A retrospective chart analysis was performed on all patients who underwent ELA from 1/1/2014 to 12/31/2014 performed by one surgeon (BJW). Margin-reflex distance-1 (MRD1) was measured pre- and post-operatively. Dry eye symptoms (DSX) and punctate corneal erosions (PE) were recorded for visits pre-operatively, post-operatively at week 1, and month 3. DSX and PE were graded 0 to 3, where 0 = none, 1 = mild, 2 = moderate, and 3 = severe. Subgroup analysis was performed on patients with a pre-existing diagnosis of DES, eyes undergoing simultaneous upper lid blepharoplasty (ULB), and eyes undergoing simultaneous lateral tarsal strip (LTS). Statistical measures included analysis of variance (ANOVA) in conjunction post hoc comparison tests at each time point.
A total of 68 eyes (39 patients) were included in the analysis. 32% were DES patients, 34% had simultaneous ULB, and 26% had simultaneous LTS. Mean pre-and post-operative MRD1 were 0.0mm and 3.5mm, respectively (p < 0.0001). DSX grade increased significantly after surgery (0.10 pre-operative, 0.34 3-months post-operative, p < 0.005), although only one patient had a DSX score greater than 1. No significant difference was observed in PE analysis. DES patients experienced worse DSX post-operatively at week 1 compared to patients without pre-existing DES (0.41 versus 0.07, p < 0.005), but this difference was no longer present at 3 months (0.36 versus 0.33, p > 0.05). Simultaneous ULB and LTS did not result in any significant increase of DSX or PE. While there was no significant difference in post-operative MRD1 between patients experiencing DSX and those who did not, there was a significant difference in the postoperative change in MRD1 between those with DSX and those without, 4.1mm vs. 3.3mm, respectively. (p = 0.0138). (Figure 1)

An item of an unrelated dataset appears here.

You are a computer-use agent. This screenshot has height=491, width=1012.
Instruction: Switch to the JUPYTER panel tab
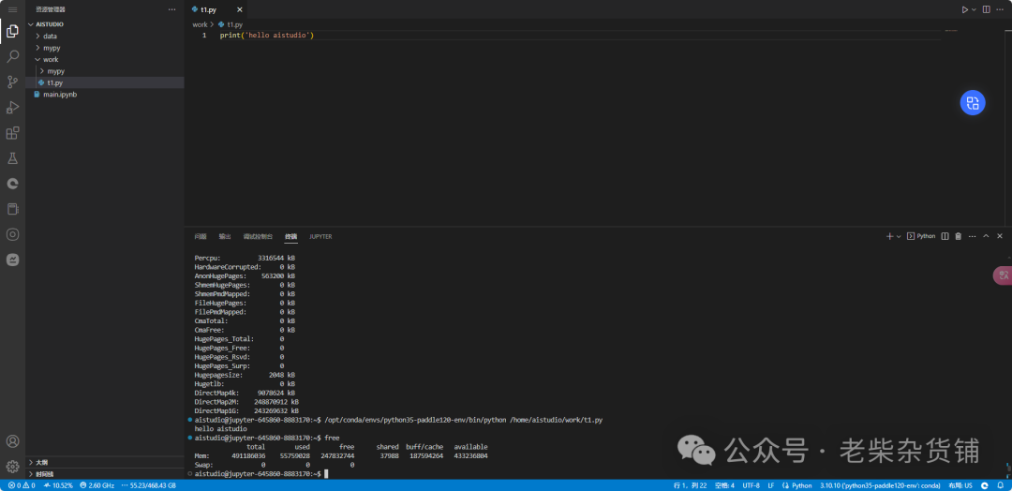coord(320,236)
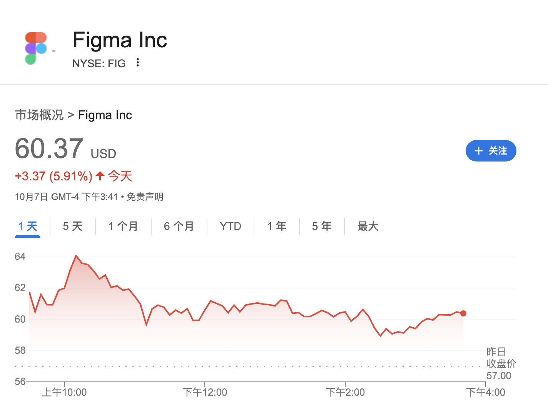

ELA may cause an increase in DSX 3 months post-operatively in patients with and without pre-existing DES. Greater intraoperative change in MRD1 rather than absolute post-operative MRD1 appears to be related to increased risk of DSX after surgery.
This is an abstract that was submitted for the 2017 ARVO Annual Meeting, held in Baltimore, MD, May 7-11, 2017.